**WORK REQUIRED**: When transcribing the entries, keep each one exactly as it is.

Stored items:
<<<<

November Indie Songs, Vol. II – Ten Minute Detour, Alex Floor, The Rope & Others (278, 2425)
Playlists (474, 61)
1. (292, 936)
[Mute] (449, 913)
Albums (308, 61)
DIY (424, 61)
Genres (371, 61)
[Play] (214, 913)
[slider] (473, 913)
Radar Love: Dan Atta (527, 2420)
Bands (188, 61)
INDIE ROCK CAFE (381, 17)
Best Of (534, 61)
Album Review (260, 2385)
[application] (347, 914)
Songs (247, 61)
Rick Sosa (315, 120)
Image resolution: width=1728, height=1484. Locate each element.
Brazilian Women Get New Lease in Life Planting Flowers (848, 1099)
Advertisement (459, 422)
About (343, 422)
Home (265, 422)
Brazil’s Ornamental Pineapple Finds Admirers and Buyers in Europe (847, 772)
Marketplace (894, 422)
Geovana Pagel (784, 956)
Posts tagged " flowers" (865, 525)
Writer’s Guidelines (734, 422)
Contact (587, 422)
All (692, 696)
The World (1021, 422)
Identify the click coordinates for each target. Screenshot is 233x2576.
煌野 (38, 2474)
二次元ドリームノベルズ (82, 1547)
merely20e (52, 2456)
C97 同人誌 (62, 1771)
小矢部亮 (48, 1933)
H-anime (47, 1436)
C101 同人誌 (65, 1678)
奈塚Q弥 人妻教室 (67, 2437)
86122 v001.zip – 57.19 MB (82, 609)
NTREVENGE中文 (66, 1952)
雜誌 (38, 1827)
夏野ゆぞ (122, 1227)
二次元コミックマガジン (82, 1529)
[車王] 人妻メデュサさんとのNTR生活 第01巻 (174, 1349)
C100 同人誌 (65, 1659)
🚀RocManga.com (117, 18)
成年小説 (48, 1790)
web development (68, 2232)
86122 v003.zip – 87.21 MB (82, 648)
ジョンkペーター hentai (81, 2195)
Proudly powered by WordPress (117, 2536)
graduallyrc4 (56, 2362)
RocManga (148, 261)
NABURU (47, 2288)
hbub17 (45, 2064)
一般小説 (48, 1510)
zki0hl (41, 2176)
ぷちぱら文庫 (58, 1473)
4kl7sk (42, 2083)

>>>>

**EXERCISE RESULT**:
November Indie Songs, Vol. II – Ten Minute Detour, Alex Floor, The Rope & Others (278, 2425)
Playlists (474, 61)
1. (292, 936)
[Mute] (449, 913)
Albums (308, 61)
DIY (424, 61)
Genres (371, 61)
[Play] (214, 913)
[slider] (473, 913)
Radar Love: Dan Atta (527, 2420)
Bands (188, 61)
INDIE ROCK CAFE (381, 17)
Best Of (534, 61)
Album Review (260, 2385)
[application] (347, 914)
Songs (247, 61)
Rick Sosa (315, 120)
Image resolution: width=1728, height=1484. Locate each element.
Brazilian Women Get New Lease in Life Planting Flowers (848, 1099)
Advertisement (459, 422)
About (343, 422)
Home (265, 422)
Brazil’s Ornamental Pineapple Finds Admirers and Buyers in Europe (847, 772)
Marketplace (894, 422)
Geovana Pagel (784, 956)
Posts tagged " flowers" (865, 525)
Writer’s Guidelines (734, 422)
Contact (587, 422)
All (692, 696)
The World (1021, 422)
Identify the click coordinates for each target. Screenshot is 233x2576.
煌野 (38, 2474)
二次元ドリームノベルズ (82, 1547)
merely20e (52, 2456)
C97 同人誌 (62, 1771)
小矢部亮 (48, 1933)
H-anime (47, 1436)
C101 同人誌 (65, 1678)
奈塚Q弥 人妻教室 (67, 2437)
86122 v001.zip – 57.19 MB (82, 609)
NTREVENGE中文 (66, 1952)
雜誌 (38, 1827)
夏野ゆぞ (122, 1227)
二次元コミックマガジン (82, 1529)
[車王] 人妻メデュサさんとのNTR生活 第01巻 (174, 1349)
C100 同人誌 (65, 1659)
🚀RocManga.com (117, 18)
成年小説 (48, 1790)
web development (68, 2232)
86122 v003.zip – 87.21 MB (82, 648)
ジョンkペーター hentai (81, 2195)
Proudly powered by WordPress (117, 2536)
graduallyrc4 (56, 2362)
RocManga (148, 261)
NABURU (47, 2288)
hbub17 (45, 2064)
一般小説 (48, 1510)
zki0hl (41, 2176)
ぷちぱら文庫 (58, 1473)
4kl7sk (42, 2083)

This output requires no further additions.